▸ **EXERCISE REQUIREMENTS**: Each record that follows is to be output in full, precisely as written.

▸ **DATA**:
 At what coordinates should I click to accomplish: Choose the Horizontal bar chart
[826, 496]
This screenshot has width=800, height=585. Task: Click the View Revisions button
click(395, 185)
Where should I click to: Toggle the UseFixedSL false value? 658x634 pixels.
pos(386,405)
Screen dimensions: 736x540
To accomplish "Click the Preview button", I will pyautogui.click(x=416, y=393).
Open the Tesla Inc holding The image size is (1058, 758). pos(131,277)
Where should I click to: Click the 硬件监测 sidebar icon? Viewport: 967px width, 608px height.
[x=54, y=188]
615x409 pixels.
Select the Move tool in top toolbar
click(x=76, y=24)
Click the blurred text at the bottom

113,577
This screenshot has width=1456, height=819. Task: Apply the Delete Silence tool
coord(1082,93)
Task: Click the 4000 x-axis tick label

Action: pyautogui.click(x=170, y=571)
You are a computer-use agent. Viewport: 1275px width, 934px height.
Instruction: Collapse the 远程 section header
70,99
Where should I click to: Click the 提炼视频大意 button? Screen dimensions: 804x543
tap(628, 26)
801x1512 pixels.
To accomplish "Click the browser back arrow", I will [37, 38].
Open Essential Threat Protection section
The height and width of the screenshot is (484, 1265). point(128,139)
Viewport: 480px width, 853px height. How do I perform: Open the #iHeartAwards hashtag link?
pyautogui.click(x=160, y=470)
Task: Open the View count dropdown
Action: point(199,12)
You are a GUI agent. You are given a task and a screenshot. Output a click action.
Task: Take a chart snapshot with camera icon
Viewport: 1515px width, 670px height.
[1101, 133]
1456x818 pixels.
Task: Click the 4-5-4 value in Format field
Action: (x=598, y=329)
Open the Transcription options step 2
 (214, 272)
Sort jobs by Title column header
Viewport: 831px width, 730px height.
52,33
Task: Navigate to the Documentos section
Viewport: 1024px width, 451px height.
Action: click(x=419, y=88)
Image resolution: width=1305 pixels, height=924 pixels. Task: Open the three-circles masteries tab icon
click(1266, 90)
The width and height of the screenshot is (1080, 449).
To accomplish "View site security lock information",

▸ **WRITTEN SOLUTION**:
 At what coordinates should I click to accomplish: Choose the Horizontal bar chart
[826, 496]
This screenshot has width=800, height=585. Task: Click the View Revisions button
click(395, 185)
Where should I click to: Toggle the UseFixedSL false value? 658x634 pixels.
pos(386,405)
Screen dimensions: 736x540
To accomplish "Click the Preview button", I will pyautogui.click(x=416, y=393).
Open the Tesla Inc holding The image size is (1058, 758). pos(131,277)
Where should I click to: Click the 硬件监测 sidebar icon? Viewport: 967px width, 608px height.
[x=54, y=188]
615x409 pixels.
Select the Move tool in top toolbar
click(x=76, y=24)
Click the blurred text at the bottom

113,577
This screenshot has width=1456, height=819. Task: Apply the Delete Silence tool
coord(1082,93)
Task: Click the 4000 x-axis tick label

Action: pyautogui.click(x=170, y=571)
You are a computer-use agent. Viewport: 1275px width, 934px height.
Instruction: Collapse the 远程 section header
70,99
Where should I click to: Click the 提炼视频大意 button? Screen dimensions: 804x543
tap(628, 26)
801x1512 pixels.
To accomplish "Click the browser back arrow", I will [37, 38].
Open Essential Threat Protection section
The height and width of the screenshot is (484, 1265). point(128,139)
Viewport: 480px width, 853px height. How do I perform: Open the #iHeartAwards hashtag link?
pyautogui.click(x=160, y=470)
Task: Open the View count dropdown
Action: point(199,12)
You are a GUI agent. You are given a task and a screenshot. Output a click action.
Task: Take a chart snapshot with camera icon
Viewport: 1515px width, 670px height.
[1101, 133]
1456x818 pixels.
Task: Click the 4-5-4 value in Format field
Action: (x=598, y=329)
Open the Transcription options step 2
 (214, 272)
Sort jobs by Title column header
Viewport: 831px width, 730px height.
52,33
Task: Navigate to the Documentos section
Viewport: 1024px width, 451px height.
Action: click(x=419, y=88)
Image resolution: width=1305 pixels, height=924 pixels. Task: Open the three-circles masteries tab icon
click(1266, 90)
The width and height of the screenshot is (1080, 449).
To accomplish "View site security lock information",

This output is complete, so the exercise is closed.